본 발명의 일실시예에 있어서, 크리스탈 바이올렛 생물막 어세이에서, 인돌-3-아세트알데하이드는 그람 양성균인 스타필로코커스 아우레우스, 스타필로코커스 에피더미스, 그람 음성균인 대장균, 살모넬라 티피무리움, 녹농균의 생물막 형성을 유의적으로 감소시켰다.
본 발명의 일실시예에 있어서, 인돌-3-아세트알데하이드는 가장 효과적으로 생물막 형성을 억제하였고, 다른 인돌 유도체의 생물막 형성 억제 활성보다 현저하였다.

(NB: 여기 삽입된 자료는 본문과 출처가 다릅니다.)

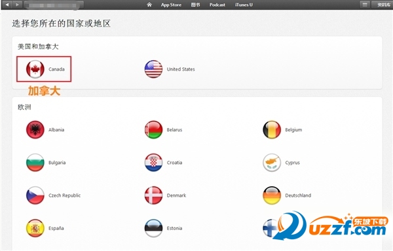
Task: Click the Bulgaria country link
Action: tap(57, 163)
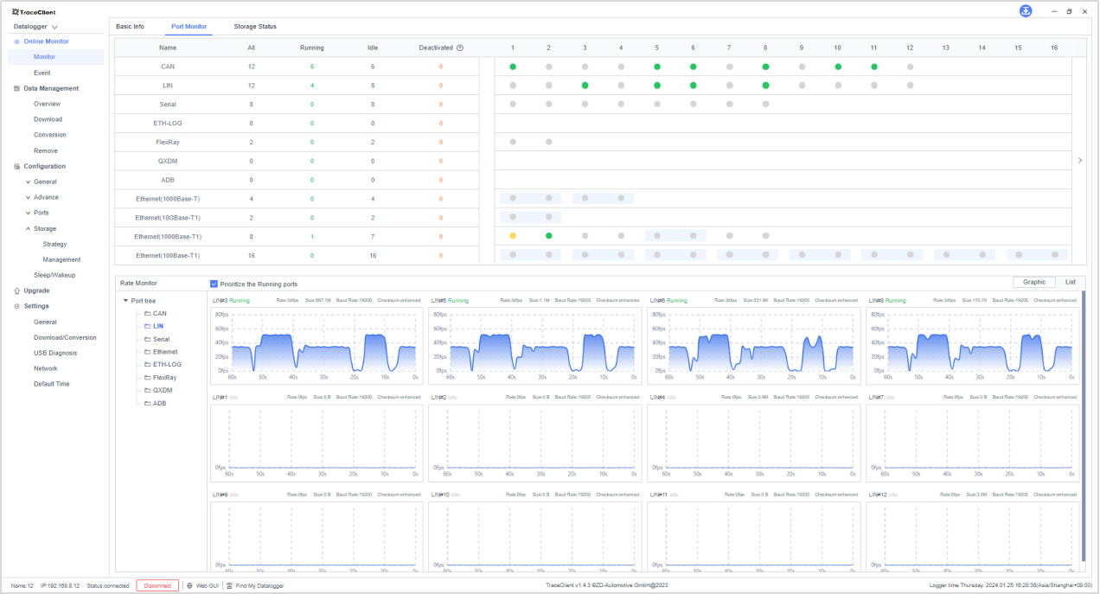Click the Deactivated help question-mark icon
Screen dimensions: 1100x594
click(x=460, y=48)
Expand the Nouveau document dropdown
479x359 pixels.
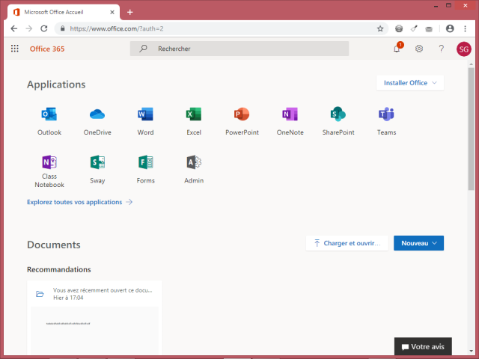418,243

본 발명의 일실시예에 있어서, 대장균 O157:H7 성장에 대한 독성을 확인하기 위해 LB 배지에서 성장률을 측정한 결과, 인돌-3-아세트알데하이드는 대장균 O157:H7의 성장을 억제하지 않았다.
본 발명의 일실시예에 있어서, 생물막 형성에 중요한 역할을 하는 컬리 생산을 주사전자현미경을 이용하여 조사한 결과, 인돌-3-아세트알데하이드는 유의적으로 대장균 O157:H7에서 컬리 생산을 감소시켰다. 또한 대수기 성장 또는 정지기 성장에서는 세포외 인돌 농도에 영향을 미치지 않았으며, 이것은 인돌-3-아세트알데하이드에 의한 생물막 억제가 감소된 컬리 형성에 의한 것이지 인돌 생성과는 관련이 없다는 것을 나타낸다.

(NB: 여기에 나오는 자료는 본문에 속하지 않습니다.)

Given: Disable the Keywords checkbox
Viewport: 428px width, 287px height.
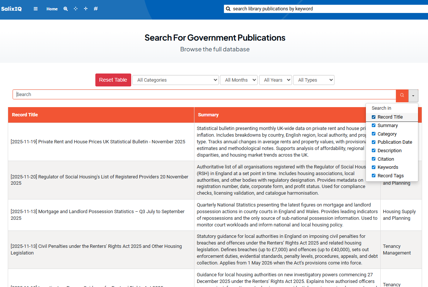Looking at the screenshot, I should pos(373,167).
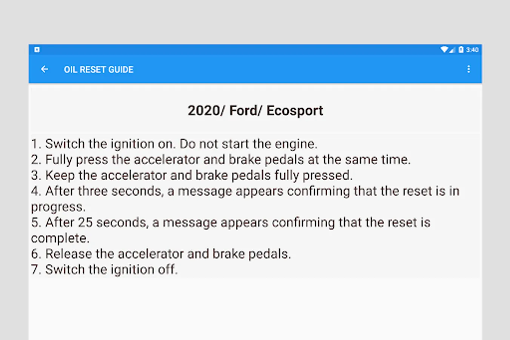The height and width of the screenshot is (340, 510).
Task: Select step 3 'Keep the accelerator' line
Action: (x=192, y=175)
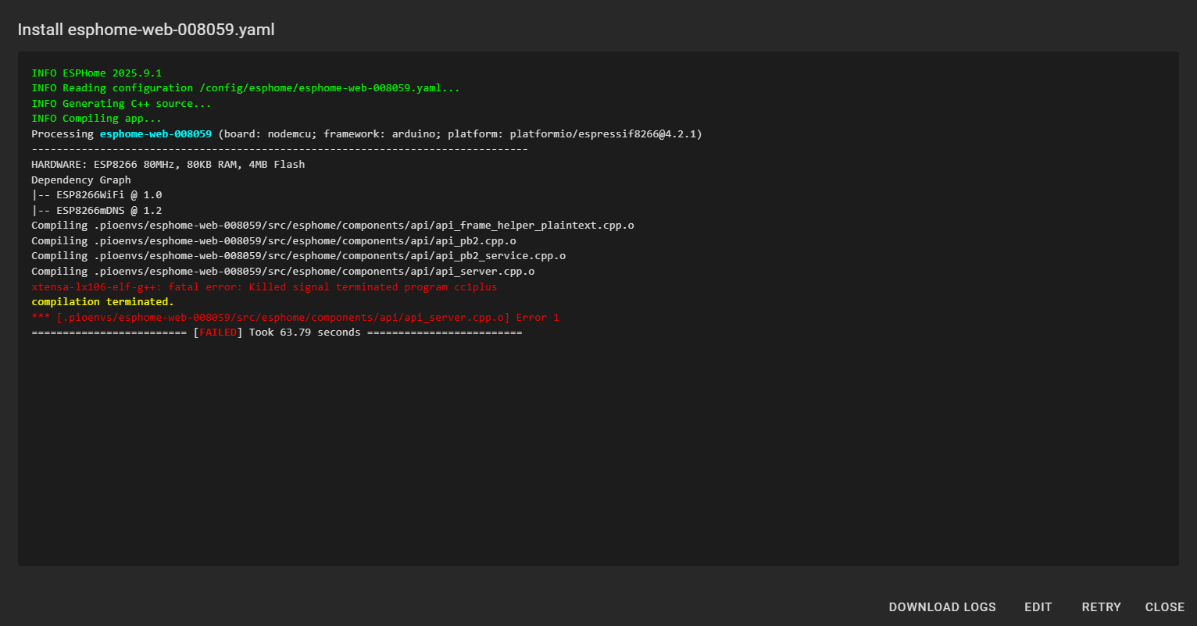
Task: Click the 'INFO Compiling app...' line
Action: tap(97, 119)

따라서 본 발명에 따른 인돌-3-아세트알데하이드는 세포의 성장에 영향을 미치지 않아 항생제 내성이 발달할 수 있는 확률을 줄이면서, 컬리 생산 감소에 의한 생물막 형성을 억제하므로 박테리아에 의한 생물막 형성 방지 또는 억제용 약학적 조성물에 유용하게 이용될 수 있다.
본 발명의 생물막 형성 방지 또는 억제용 약학적 조성물은 상술한 바와 같이 박테리아 의해 형성된 생물막을 효과적으로 제거할 수 있으므로, 박테리아에 의한 생물막 형성으로 인해 만성화된 병원성 세균에 의한 다양한 질환, 예컨대 유방염, 피부염, 패혈증, 화농성 질환, 식중독, 폐렴, 골수염, 농가진, 균혈증, 심내막염, 및 장염 등에 대한 치료에 유용하게 이용될 수 있다.
이러한 생물막 형성 방지 또는 억제 조성물에는 추가적 치료의 효과를 얻기 위하여 박테리아에 대해 항균 활성이 입증된 성분이 추가로 포함될 수 있다. 기존의 다른 항생제 또는 기타의 효능이 입증된 물질과 병용될 경우에는 본 발명의 조성물이 생물막을 억제하거나 분해해 줌으로 기존 항생제나 기타의 효능이 입증된 물질이 초기 목적대로 효능을 발휘할 수 있게 된다. 본 발명에서 조성물의 의료용 치료 용도에 있어, 조성물의 유효 용량은 보통으로 숙련된 의사가 용이하게 결정 및 처방할 수 있다. 특정 용량은 치료하고자 하는 인간을 포함한 동물의 일령 또는 연령, 체중 및 임상 증상과 투여방법에 의해 좌우된다. 본 발명의 약학적 조성물의 적합한 도포, 분무, 분사 및 투여량은 제제화 방법, 투여 방식, 환자의 연령, 체중, 성, 질병 증상의 정도, 음식, 투여 시간, 투여 경로, 배설 속도 및 반응 감응성과 같은 요인들에 의해 다양하며, 보통으로 숙련된 의사는 소망하는 치료에 효과적인 투여량을 용이하게 결정 및 처방할 수 있다.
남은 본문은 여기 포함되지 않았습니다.